“More than half of those who coach do not have any coaching qualifications”
This was the finding of a survey conducted by UK Coaching in 2017, where “coaching” was defined as:
“Coaching, instruction, training or tuition in ANY sport or physical
activity, outside of formal education. This can include any environment, such as formal sports club settings as well as informal community settings. It can include any sport or physical activity, including recreational or competitive sport, exercise, fitness, gym, dance, etc.”
To put this into context, the survey suggests that there were approximately 3,106,000 coaches in the UK who had regularly coached within 12 months of the survey. This means that there are more than 1.5 million coaches in the UK who do not have any formal qualifications.
And while these coaches often DO have certifications within their organisation (dance teachers, martial arts instructors etc), they aren’t involved with the formal coaching structure available from the industry.
When it comes to the conversation around injuries, that’s a HUGE problem.

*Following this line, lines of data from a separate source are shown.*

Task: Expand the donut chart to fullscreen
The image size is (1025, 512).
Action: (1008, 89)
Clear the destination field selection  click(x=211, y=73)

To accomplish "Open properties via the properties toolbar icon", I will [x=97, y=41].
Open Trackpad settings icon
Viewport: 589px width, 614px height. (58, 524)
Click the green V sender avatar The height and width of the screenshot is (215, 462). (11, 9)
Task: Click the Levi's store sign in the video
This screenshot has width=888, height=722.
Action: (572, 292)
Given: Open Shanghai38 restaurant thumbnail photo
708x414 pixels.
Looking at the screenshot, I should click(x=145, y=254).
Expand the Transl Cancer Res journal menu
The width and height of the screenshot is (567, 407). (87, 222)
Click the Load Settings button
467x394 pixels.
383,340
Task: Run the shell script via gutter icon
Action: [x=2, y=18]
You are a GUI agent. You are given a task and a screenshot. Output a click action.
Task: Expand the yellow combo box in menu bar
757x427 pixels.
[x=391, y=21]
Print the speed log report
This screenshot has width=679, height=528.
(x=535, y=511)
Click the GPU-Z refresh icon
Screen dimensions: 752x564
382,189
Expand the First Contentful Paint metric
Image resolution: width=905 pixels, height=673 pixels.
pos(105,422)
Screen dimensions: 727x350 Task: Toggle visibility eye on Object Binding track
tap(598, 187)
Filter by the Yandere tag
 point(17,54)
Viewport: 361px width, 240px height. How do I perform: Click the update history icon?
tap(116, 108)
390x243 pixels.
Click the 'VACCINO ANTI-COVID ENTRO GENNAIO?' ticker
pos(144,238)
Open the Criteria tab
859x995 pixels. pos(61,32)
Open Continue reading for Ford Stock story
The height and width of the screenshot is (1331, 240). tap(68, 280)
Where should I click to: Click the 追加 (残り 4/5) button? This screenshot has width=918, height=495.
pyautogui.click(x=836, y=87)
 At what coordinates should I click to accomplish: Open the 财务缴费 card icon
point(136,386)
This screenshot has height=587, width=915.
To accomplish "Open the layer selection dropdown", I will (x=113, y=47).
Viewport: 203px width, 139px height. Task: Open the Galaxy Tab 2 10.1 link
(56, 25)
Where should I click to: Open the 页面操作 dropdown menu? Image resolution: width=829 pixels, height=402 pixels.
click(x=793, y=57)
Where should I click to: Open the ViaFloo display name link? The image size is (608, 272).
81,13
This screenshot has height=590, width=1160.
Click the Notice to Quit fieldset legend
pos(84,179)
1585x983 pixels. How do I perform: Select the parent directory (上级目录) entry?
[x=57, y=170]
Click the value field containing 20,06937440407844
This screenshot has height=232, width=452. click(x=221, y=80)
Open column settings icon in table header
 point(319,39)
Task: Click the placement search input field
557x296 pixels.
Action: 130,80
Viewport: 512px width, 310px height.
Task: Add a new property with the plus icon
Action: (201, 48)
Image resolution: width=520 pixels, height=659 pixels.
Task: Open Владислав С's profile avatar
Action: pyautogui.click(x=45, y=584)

Current industry standard courses that cover any mention of injuries and their prevention require coaches to engage in the formal coaching qualification system, but since over a third of coaches surveyed believe that the cost of qualifications is a major barrier for them, it leaves the number of coaches being educated about this problem to a minority.
With the NHS claiming that “exercise is the miracle cure we’ve always had” for so-called ‘lifestyle diseases’ such as heart disease, stroke, type 2 diabetes, cancer and early death, it is often prescribed as a treatment for those who are at an increased risk of these problems.
But, with the trend for increased participation, comes the trend for increased injury…and this is where the problem lies.
With one of the main reasons people DON’T exercise being that they don’t like it, finding a style of exercise that they find fun, often leads them into activities that don’t follow a formal coaching qualification programme, such as dance or martial arts, which means that they don’t have any injury training either.
According to the charity Versus Arthritis, 22% of the total health burden in the UK was accounted for by musculoskeletal conditions, and that 34% of adults in England reported chronic pain in 2017
Clearly, pain and injury are taking a huge toll on our population and our healthcare system, and that’s why I’ve created a FREE webinar detailing exactly how fitness coaches of every style can safely and ethically contribute to the prevention of injuries, even if they don’t know anything about injuries themselves!
You can register for this FREE event here
When every fitness coach, across every genre of exercise is able to make a positive contribution, without overstepping their role as a coach or getting involved in issues they don’t understand, then we can truly make a lasting difference to our healthcare system and the population as a whole.